Task details =
Type the entries again, word for word.

Supplied records =
☆ ☆ ☆ ☆

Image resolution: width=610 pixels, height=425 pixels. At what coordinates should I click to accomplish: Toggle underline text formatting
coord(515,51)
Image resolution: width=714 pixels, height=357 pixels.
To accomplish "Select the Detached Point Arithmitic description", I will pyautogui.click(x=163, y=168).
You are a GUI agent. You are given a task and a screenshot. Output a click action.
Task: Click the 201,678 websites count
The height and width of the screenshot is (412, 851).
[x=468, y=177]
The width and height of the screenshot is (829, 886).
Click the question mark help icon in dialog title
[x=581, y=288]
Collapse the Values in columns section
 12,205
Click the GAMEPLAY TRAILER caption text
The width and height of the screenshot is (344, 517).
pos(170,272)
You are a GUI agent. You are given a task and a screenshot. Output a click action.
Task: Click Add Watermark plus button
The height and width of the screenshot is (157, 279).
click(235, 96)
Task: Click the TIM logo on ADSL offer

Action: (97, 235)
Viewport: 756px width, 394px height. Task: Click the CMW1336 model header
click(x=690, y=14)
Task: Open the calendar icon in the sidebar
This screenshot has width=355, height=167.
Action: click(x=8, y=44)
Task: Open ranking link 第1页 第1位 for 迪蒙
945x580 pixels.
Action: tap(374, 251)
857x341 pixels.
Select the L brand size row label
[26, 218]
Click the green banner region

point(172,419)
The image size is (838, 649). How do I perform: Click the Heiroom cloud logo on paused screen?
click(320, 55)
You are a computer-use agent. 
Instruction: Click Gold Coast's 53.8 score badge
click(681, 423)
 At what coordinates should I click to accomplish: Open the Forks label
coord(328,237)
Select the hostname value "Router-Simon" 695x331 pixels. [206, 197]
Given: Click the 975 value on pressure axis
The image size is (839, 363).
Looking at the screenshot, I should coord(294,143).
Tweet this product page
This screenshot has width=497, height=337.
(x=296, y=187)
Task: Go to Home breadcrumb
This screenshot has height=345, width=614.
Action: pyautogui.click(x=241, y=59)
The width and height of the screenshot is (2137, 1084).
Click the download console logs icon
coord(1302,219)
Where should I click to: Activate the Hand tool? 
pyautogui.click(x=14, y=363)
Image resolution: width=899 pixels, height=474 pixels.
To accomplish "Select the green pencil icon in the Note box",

☆ ☆ ☆ ☆

Reply to the task =
Image resolution: width=610 pixels, height=425 pixels. At what coordinates should I click to accomplish: Toggle underline text formatting
coord(515,51)
Image resolution: width=714 pixels, height=357 pixels.
To accomplish "Select the Detached Point Arithmitic description", I will pyautogui.click(x=163, y=168).
You are a GUI agent. You are given a task and a screenshot. Output a click action.
Task: Click the 201,678 websites count
The height and width of the screenshot is (412, 851).
[x=468, y=177]
The width and height of the screenshot is (829, 886).
Click the question mark help icon in dialog title
[x=581, y=288]
Collapse the Values in columns section
 12,205
Click the GAMEPLAY TRAILER caption text
The width and height of the screenshot is (344, 517).
pos(170,272)
You are a GUI agent. You are given a task and a screenshot. Output a click action.
Task: Click Add Watermark plus button
The height and width of the screenshot is (157, 279).
click(235, 96)
Task: Click the TIM logo on ADSL offer

Action: (97, 235)
Viewport: 756px width, 394px height. Task: Click the CMW1336 model header
click(x=690, y=14)
Task: Open the calendar icon in the sidebar
This screenshot has width=355, height=167.
Action: click(x=8, y=44)
Task: Open ranking link 第1页 第1位 for 迪蒙
945x580 pixels.
Action: tap(374, 251)
857x341 pixels.
Select the L brand size row label
[26, 218]
Click the green banner region

point(172,419)
The image size is (838, 649). How do I perform: Click the Heiroom cloud logo on paused screen?
click(320, 55)
You are a computer-use agent. 
Instruction: Click Gold Coast's 53.8 score badge
click(681, 423)
 At what coordinates should I click to accomplish: Open the Forks label
coord(328,237)
Select the hostname value "Router-Simon" 695x331 pixels. [206, 197]
Given: Click the 975 value on pressure axis
The image size is (839, 363).
Looking at the screenshot, I should coord(294,143).
Tweet this product page
This screenshot has width=497, height=337.
(x=296, y=187)
Task: Go to Home breadcrumb
This screenshot has height=345, width=614.
Action: pyautogui.click(x=241, y=59)
The width and height of the screenshot is (2137, 1084).
Click the download console logs icon
coord(1302,219)
Where should I click to: Activate the Hand tool? 
pyautogui.click(x=14, y=363)
Image resolution: width=899 pixels, height=474 pixels.
To accomplish "Select the green pencil icon in the Note box",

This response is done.